REQUEST: Copy every line of the listing below word for word, leaving nothing out and changing nothing.

**** GIVEN RECORDS

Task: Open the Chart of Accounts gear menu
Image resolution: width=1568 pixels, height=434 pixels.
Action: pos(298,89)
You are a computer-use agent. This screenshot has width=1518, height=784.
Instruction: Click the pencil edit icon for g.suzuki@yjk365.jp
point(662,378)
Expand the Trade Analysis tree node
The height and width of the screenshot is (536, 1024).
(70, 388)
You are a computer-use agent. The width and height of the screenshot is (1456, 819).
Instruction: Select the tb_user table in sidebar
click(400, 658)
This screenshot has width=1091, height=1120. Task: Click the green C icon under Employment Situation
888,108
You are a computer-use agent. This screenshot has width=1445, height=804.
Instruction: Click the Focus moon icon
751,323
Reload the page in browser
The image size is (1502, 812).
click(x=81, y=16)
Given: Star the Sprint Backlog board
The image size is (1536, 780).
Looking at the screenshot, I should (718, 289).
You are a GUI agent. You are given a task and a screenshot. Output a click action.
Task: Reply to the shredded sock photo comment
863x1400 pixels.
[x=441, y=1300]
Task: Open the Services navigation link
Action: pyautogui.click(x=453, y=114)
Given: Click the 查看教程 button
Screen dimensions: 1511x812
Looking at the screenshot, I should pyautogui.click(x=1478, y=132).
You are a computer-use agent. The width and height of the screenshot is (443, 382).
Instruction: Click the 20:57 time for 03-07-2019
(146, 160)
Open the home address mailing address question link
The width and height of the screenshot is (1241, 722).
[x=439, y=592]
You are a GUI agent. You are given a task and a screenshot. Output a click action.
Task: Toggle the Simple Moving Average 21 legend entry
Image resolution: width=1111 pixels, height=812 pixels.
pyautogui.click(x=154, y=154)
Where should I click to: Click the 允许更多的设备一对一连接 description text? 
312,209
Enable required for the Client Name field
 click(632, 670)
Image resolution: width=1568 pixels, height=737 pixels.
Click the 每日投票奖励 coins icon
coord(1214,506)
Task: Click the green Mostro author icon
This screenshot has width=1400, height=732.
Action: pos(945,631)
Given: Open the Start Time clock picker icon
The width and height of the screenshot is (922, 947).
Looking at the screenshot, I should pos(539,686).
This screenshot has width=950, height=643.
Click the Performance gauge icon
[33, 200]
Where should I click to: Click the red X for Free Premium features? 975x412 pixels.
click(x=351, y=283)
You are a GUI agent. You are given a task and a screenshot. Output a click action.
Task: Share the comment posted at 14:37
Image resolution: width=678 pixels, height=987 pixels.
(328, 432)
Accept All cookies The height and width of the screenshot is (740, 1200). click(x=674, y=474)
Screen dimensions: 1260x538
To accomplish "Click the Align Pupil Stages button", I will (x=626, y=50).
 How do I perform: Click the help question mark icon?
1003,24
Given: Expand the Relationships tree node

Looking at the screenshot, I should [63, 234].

********

THE RESULT:
Task: Open the Chart of Accounts gear menu
Image resolution: width=1568 pixels, height=434 pixels.
Action: pos(298,89)
You are a computer-use agent. This screenshot has width=1518, height=784.
Instruction: Click the pencil edit icon for g.suzuki@yjk365.jp
point(662,378)
Expand the Trade Analysis tree node
The height and width of the screenshot is (536, 1024).
(70, 388)
You are a computer-use agent. The width and height of the screenshot is (1456, 819).
Instruction: Select the tb_user table in sidebar
click(400, 658)
This screenshot has width=1091, height=1120. Task: Click the green C icon under Employment Situation
888,108
You are a computer-use agent. This screenshot has width=1445, height=804.
Instruction: Click the Focus moon icon
751,323
Reload the page in browser
The image size is (1502, 812).
click(x=81, y=16)
Given: Star the Sprint Backlog board
The image size is (1536, 780).
Looking at the screenshot, I should (718, 289).
You are a GUI agent. You are given a task and a screenshot. Output a click action.
Task: Reply to the shredded sock photo comment
863x1400 pixels.
[x=441, y=1300]
Task: Open the Services navigation link
Action: pyautogui.click(x=453, y=114)
Given: Click the 查看教程 button
Screen dimensions: 1511x812
Looking at the screenshot, I should pyautogui.click(x=1478, y=132).
You are a computer-use agent. The width and height of the screenshot is (443, 382).
Instruction: Click the 20:57 time for 03-07-2019
(146, 160)
Open the home address mailing address question link
The width and height of the screenshot is (1241, 722).
[x=439, y=592]
You are a GUI agent. You are given a task and a screenshot. Output a click action.
Task: Toggle the Simple Moving Average 21 legend entry
Image resolution: width=1111 pixels, height=812 pixels.
pyautogui.click(x=154, y=154)
Where should I click to: Click the 允许更多的设备一对一连接 description text? 
312,209
Enable required for the Client Name field
 click(632, 670)
Image resolution: width=1568 pixels, height=737 pixels.
Click the 每日投票奖励 coins icon
coord(1214,506)
Task: Click the green Mostro author icon
This screenshot has width=1400, height=732.
Action: pos(945,631)
Given: Open the Start Time clock picker icon
The width and height of the screenshot is (922, 947).
Looking at the screenshot, I should pos(539,686).
This screenshot has width=950, height=643.
Click the Performance gauge icon
[33, 200]
Where should I click to: Click the red X for Free Premium features? 975x412 pixels.
click(x=351, y=283)
You are a GUI agent. You are given a task and a screenshot. Output a click action.
Task: Share the comment posted at 14:37
Image resolution: width=678 pixels, height=987 pixels.
(328, 432)
Accept All cookies The height and width of the screenshot is (740, 1200). click(x=674, y=474)
Screen dimensions: 1260x538
To accomplish "Click the Align Pupil Stages button", I will (x=626, y=50).
 How do I perform: Click the help question mark icon?
1003,24
Given: Expand the Relationships tree node

Looking at the screenshot, I should [63, 234].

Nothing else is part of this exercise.